華やかなうつわたち -伊万里・鍋島・柿右衛門-

2005.02.20 Sunday 21:14
陽菜ひよ子の名刺や販促グッズ



伊万里が全部が全くの手描きで、自由に伸び伸びと描かれているのに対して、鍋島は、あたりをつけ、転写を使用し、型通りに丁寧に描かれているのが特徴です。伊万里はセットでも少しずつ絵柄が違うため、バラバラになっても使いやすいのですが、鍋島は、大名などに献上されたということもあり、セットで残っているものが多いのだそうです。

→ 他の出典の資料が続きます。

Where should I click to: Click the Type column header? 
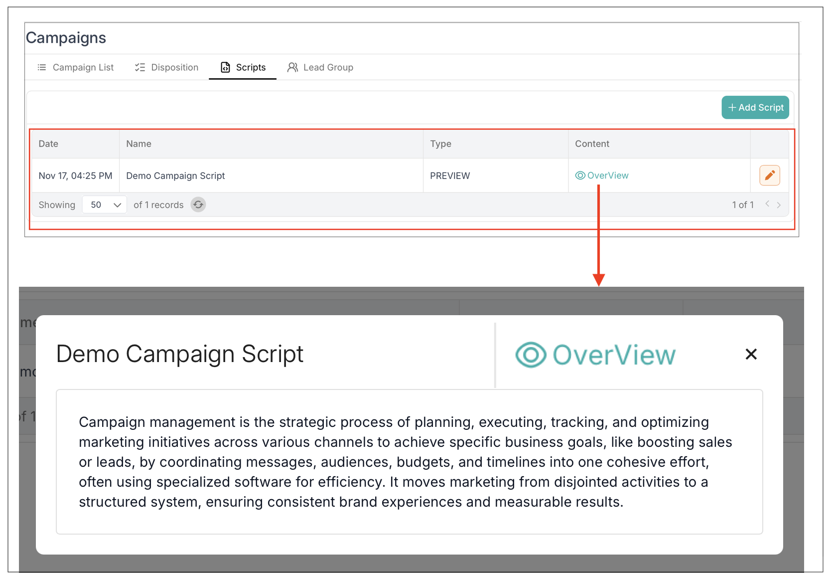pyautogui.click(x=440, y=144)
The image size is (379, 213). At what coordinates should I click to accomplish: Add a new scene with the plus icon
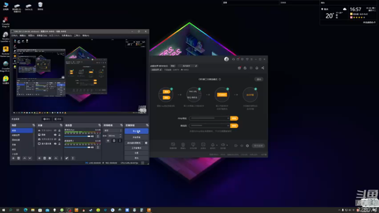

確かに鍋島は、本当に美しく精魂込めて作られているという感じで、表だけでなく、裏側まで丁寧に絵付けがされています。また、釉薬もよいものを使われているので、素地が美しく、青磁も非常に美しいのが特徴です。そうした贅を尽くしたものを、大名は、10枚、20枚というセットで買い付けたのだそうです。

もちろん、そうした陶磁器は、大切に使われていたということもあるのでしょうが、この地震大国日本で、これほどの数の磁器が残っているということに関しては、日本人の風習が強く影響しています。欧米人にとっては、磁器は使用するものであると同時に、室内を飾るものでもありました。しかし、日本人は、季節ごとに使う食器を変えたり、大名などの奥方の意向で「今日はあれ」と指定されたものを、女中が出してきて使用する、ということがほとんどだったので、普段は大切に箱に入れてしまわれていました。そのお陰で、我々は当時の素晴らしい作品を目にすることができるのです。それを聞いて、食器をしまってしまおうと思ったのは、わたしだけではないはずだ(笑)

作品数はあまり多くなかったものの、ひげ剃りに使ったものや、日本の磁器をコンポート風にアレンジされたものなど、いろいろ面白いものが見られました。正直¥1000は高いかな?と感じたけど、この立地で管理するのには、莫大な費用がかかるのでしょうね。休日ということもあり、ものすごい人で、なかなかお話が聞き取りにくい部分もあったのが、少し残念でした。


                  image[050205nedu_museum2.jpg]
根津美術館で『華やかなうつわたち』を見たのは2時過ぎ。
学芸員さんのお話がその時間から始まったので、それに合わせて行ったのですが
休日で起きるのが遅かったので、お昼を食べ損ねてしまいました。